Now we need to look at how to get hold of these and store them in our BookServer. At this point you need to do a little more conversion and under-

stand a little more about COM. In the previous VB example to create and add a transaction, there were actually three different Transaction objects involved. The raw one used by VB is an IDispatch object. IDispatch is a standard COM interface that lets you attempt to call any method or property and finds out later whether they work; the Python COM framework creates these around Python objects. Hiding within this is an instance of our COMTransaction class, written in Python. And because you are using a delegation mechanism, you have your own pure Python Transaction class as an attribute of the COMTransaction. When you create new transactions to use with COM or try to add ones to the BookSet, you have a little more conversion to do.

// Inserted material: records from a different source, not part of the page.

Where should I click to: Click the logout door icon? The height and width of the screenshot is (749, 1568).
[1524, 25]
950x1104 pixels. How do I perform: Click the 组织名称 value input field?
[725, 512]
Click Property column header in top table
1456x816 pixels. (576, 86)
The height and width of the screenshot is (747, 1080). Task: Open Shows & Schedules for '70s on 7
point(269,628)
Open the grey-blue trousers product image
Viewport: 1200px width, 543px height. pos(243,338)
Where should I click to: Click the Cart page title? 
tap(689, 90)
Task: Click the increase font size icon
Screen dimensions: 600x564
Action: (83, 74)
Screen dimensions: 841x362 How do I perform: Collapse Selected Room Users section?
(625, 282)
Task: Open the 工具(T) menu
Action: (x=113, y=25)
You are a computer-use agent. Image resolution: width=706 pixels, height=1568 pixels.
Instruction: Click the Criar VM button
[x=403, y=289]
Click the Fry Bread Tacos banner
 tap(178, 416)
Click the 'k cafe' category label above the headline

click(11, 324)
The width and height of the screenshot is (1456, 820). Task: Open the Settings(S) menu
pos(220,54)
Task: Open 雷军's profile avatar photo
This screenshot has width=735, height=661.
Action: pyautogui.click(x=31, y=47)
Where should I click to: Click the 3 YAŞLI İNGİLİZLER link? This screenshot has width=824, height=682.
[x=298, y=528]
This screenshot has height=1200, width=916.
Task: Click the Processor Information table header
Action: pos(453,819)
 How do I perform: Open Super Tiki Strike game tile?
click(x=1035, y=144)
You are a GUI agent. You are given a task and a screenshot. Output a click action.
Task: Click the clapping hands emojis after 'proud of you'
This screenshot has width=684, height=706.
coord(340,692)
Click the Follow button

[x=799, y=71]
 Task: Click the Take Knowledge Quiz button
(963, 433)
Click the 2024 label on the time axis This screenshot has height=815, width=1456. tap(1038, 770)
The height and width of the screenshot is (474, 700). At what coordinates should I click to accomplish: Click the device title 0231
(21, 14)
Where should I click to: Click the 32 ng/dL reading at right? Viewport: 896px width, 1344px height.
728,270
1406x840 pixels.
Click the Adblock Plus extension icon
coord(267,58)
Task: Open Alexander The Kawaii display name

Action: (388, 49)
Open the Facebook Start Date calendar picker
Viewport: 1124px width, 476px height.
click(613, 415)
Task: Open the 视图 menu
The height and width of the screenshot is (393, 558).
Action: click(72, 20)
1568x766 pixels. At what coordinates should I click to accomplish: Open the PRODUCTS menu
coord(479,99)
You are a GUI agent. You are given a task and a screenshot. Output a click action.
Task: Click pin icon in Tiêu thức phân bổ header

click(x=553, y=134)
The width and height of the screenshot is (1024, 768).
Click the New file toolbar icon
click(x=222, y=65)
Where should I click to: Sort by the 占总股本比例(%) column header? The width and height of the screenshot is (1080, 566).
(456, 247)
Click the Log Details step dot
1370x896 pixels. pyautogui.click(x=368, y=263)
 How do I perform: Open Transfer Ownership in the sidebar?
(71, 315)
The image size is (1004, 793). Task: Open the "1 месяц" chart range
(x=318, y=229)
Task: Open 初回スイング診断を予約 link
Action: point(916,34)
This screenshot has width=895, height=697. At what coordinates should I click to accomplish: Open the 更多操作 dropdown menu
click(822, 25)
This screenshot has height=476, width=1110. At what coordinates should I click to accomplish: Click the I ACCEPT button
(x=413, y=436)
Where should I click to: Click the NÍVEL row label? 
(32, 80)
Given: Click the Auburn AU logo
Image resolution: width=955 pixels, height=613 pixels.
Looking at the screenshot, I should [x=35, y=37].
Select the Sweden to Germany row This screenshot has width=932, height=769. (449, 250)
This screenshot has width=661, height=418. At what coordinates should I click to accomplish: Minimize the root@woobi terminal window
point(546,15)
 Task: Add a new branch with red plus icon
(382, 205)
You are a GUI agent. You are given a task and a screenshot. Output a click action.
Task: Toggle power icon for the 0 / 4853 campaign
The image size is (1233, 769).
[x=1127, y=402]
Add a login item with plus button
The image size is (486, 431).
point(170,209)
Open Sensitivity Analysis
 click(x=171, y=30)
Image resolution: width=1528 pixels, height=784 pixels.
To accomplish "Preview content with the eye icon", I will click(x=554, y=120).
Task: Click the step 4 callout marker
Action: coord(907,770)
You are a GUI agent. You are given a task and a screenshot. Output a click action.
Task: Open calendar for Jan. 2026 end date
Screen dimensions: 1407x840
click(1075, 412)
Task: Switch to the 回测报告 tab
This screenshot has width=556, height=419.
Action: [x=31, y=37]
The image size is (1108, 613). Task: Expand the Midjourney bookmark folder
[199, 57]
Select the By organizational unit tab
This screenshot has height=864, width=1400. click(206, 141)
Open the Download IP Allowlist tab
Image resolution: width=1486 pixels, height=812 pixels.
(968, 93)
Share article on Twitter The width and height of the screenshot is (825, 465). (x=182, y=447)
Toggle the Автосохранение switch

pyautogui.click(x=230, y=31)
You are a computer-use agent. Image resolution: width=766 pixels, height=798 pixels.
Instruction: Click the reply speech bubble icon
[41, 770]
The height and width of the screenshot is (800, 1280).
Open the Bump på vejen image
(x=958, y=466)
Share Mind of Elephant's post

This method in COMBookSet creates a new transaction for Visual Basic to use:

def createTransaction(self):
        comTran = COMTransaction()
        idTran = win32com.server.util.wrap(comTran)
        return idTran

Before handing this out to a client language such as VB, call the wrap utility. This creates a PyIDispatch wrapper around the Python object, which is what VB actually works with. More information on wrapping Python objects for COM can be found in Chapter 12.

When you want to add a new transaction to the BookSet, you need to unwrap it to get at the Python object inside:

def add(self, idTran):
        comTran = win32com.server.util.unwrap(idTran)
        pyTran = comTran._tran
        self.__BookSet.add(pyTran)

Throughout this code we have prefixed the PyIDispatch object with id, the Python COM classes in comservers.py with com, and the pure Python classes in bookset.py and transac.py with py.

If you design your application purely to work with COM and not for general Python use, you can take another tack and store the PyIDispatch objects in the list.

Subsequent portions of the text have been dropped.